Anatomy of a URL and the DNS process.

Anatomy of a URL

URL stands for Uniform Resource Locator. A URL is a web address that points to a specific online resource. Think of a physical address for a home or business for comparison. The address of 972 Market St, San Francisco, CA 94102 points to a specific building in the United States, while the address of https://mail.google.com/gmail points to a specific online resource on a server.

Protocol:

In general terms, a protocol is a set of standards or rules all parties have agree upon to use in practice. In terms of the internet, a network protocol is a set of standards that determines how two computers communicate with each other over a network.

How SSL Works

Domain name (second level domain)

A domain name is your website name. In the example above, ‘google’ is the address where internet users can access your website.

Subdomain

A subdomain is a sub-division of a domain name. The subdomain always comes before the domain name. With most URLs, the subdomain in www.google.com is ‘www’, but in the example above, ‘mail’ is the subdomain for the domain ‘google’. The most common use case for a subdomain is to organize or divide web content into distinct sections or customer bases.
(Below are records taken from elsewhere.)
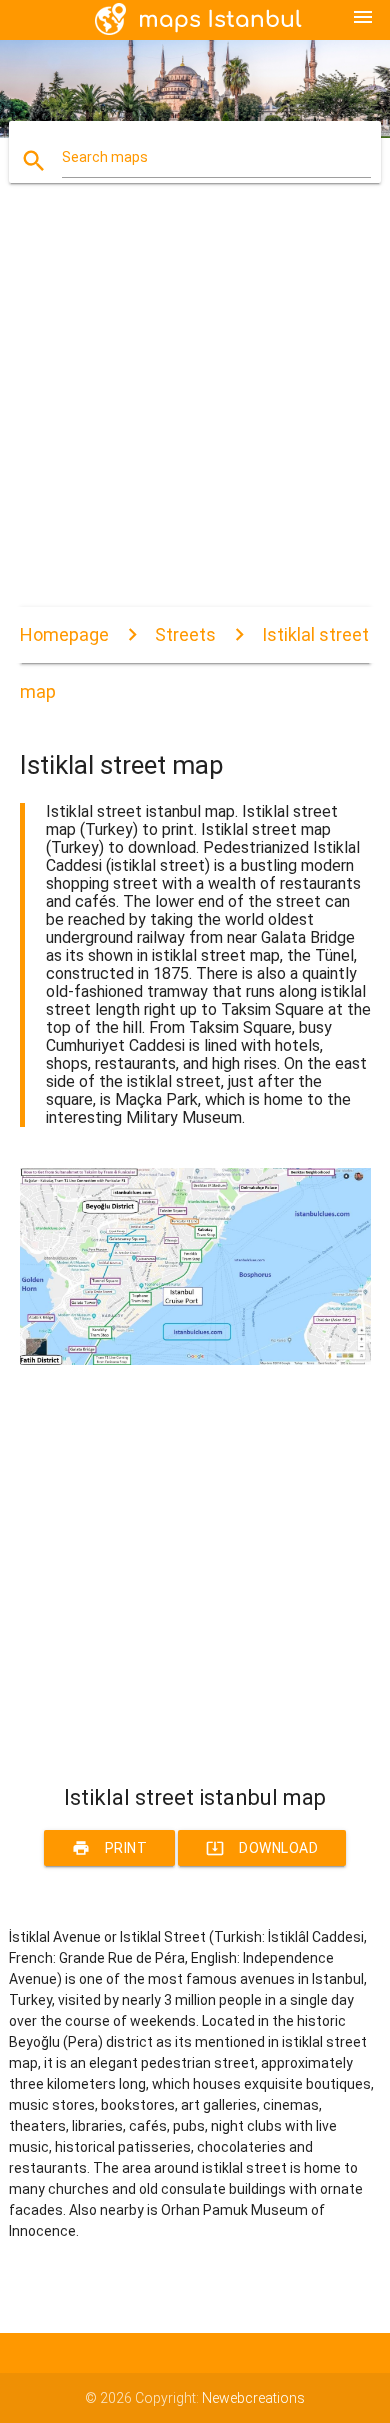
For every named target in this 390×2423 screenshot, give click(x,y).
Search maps (105, 157)
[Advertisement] (195, 412)
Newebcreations (253, 2398)
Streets (185, 634)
Domain and Subdomain explanations.

Top Level Domain

In our example above ‘com’ is the top level domain. Top level domains are at the highest level in the hierarchical Domain Name System of the Internet. The most common TLDs are .com, .net and .org.

Path

The path refers to the file or directory on the web server. When you incorrectly type in a URL with the wrong Path, you either get a HTTP status code of 404 Resource Not Found or 301 Moved Permanently.

Putting it all together with DNS (Domain Name System)

https://mail.google.com is in our browser and we hit ENTER. What happens now? The DNS process takes the human readable URL of ‘https://mail.google.com’ and translates it into machine readable numbers called an IP address.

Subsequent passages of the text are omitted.